SOURCE RECORDS:
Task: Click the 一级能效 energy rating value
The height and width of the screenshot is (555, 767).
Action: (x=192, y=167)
--
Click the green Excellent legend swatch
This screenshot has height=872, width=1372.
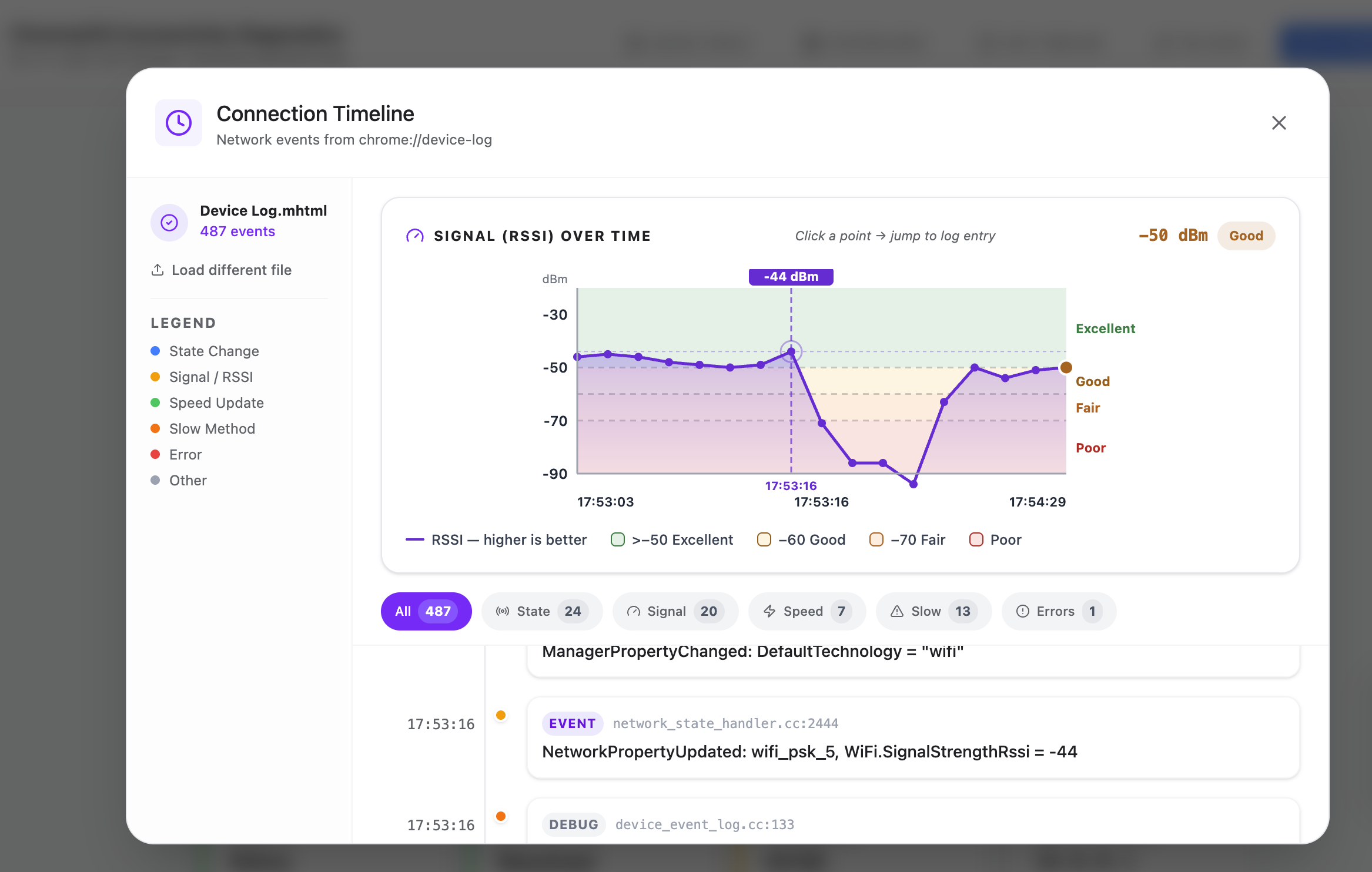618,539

TASK INSTRUCTIONS: Each line of the data above containing the string "Click" is to be copied.

RESPONSE TO THIS EXERCISE:
Task: Click the 一级能效 energy rating value
Click the green Excellent legend swatch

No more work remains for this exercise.